Absolutely, Galileo was wrong. You were taught according to the Newtonian model, which is incorrect, though a (very) good approximation at low speeds. In general relativity, a spinning object has quite different properties than a stationary one, because gravity is not a force dependent on mass, but rather the result of the curvature of spacetime, which is different when the object is spinning.

Consider the prototypical examples: the Schwarzschild and Kerr black holes, respectively: $$\mathrm{d}s^2=-\left(1-\frac{r_s}{r}\right)\mathrm{d}t^2+\left(1-\frac{r_s}{r}\right)^{-1}\mathrm{d}r^2+r^2\mathrm{d}\theta^2+r^2\sin^2\theta\,\mathrm{d}\phi^2$$ $$\mathrm{d}s^2=\left(1-\frac{r_sr}{\Sigma}\right)\mathrm{d}t^2+\frac{\Sigma}{\Delta}\mathrm{d}r^2+\Sigma\mathrm{d}\theta^2+\left(r^2+a^2+\frac{r_sra^2}{\Sigma}\sin^2\theta\right)\sin^2\theta\mathrm{d}\phi-\frac{2r_sra\sin^2\theta}{\Sigma}\mathrm{d}t\mathrm{d}\phi$$

Where $r_s$ is the Schwarzschild radius, $a=\frac{J}{M}$, $\Sigma=r^2+a^2\cos^2\theta$, and $\Delta=r^2-r_sr+a^2$.

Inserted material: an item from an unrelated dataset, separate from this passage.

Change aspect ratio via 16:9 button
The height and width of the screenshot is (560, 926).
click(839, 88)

As you can see, they are quite different. There are cross terms between $t$ and $\phi$, as you can see, which imparts angular momentum to things which approach it. In fact, if you get too close, you will be forced to move along with its motion, the effect called frame dragging. You can think of the object as dragging spacetime along with it as it spins, which causes these effects (this is a bit inaccurate, but easy to explain; for a more technical explanation, go here).

Answer 2

The formulation of the equivalence principle requires a bit more care in the context of general relativity. This becomes obvious from the fact that if you have a large object in general relativity it becomes unclear what exactly is meant by "the" trajectory of an the object. By extension it is unclear what one would mean by the trajectories of two different objects being the same.

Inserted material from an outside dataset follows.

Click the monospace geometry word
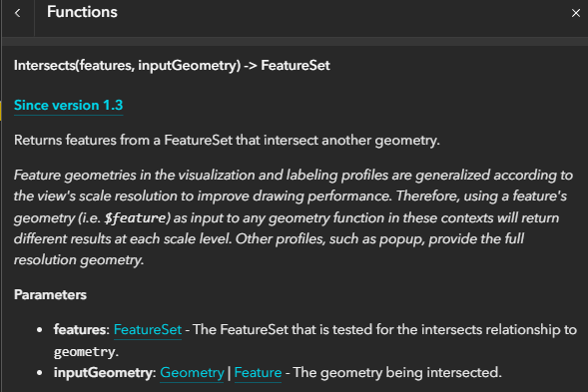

For this reason the (relevant part of) the strong equivalence is formulate as follows: (Wikipedia)

The gravitational motion of a small test body depends only on its initial position in spacetime and velocity, and not on its constitution.

Small here means in relation to the curvature of the gravitational field through which the object is moving.

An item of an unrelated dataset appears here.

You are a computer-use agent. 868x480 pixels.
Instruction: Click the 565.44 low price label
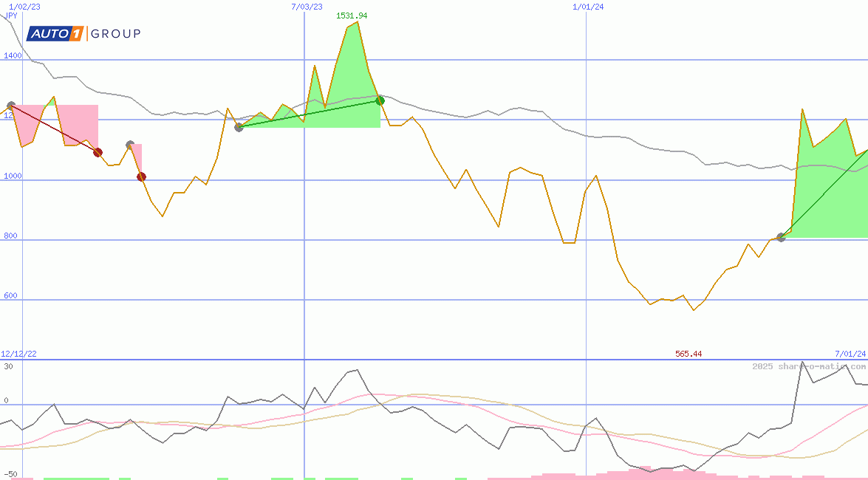[x=688, y=354]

So isn't this principle violated for spinning objects in general relativity? The answer is no, because the spin of a small test body is necessarily also small. One can show that (assuming the dominant energy condition) the spin of a small body is at most $O(m^2)$ where $m$ is the test body's mass. This means that the effects of the body's spin coupling to the background curvature are at worst of the same order as corrections to its motion due to the generation of gravitational waves (i.e. the gravitational self-force).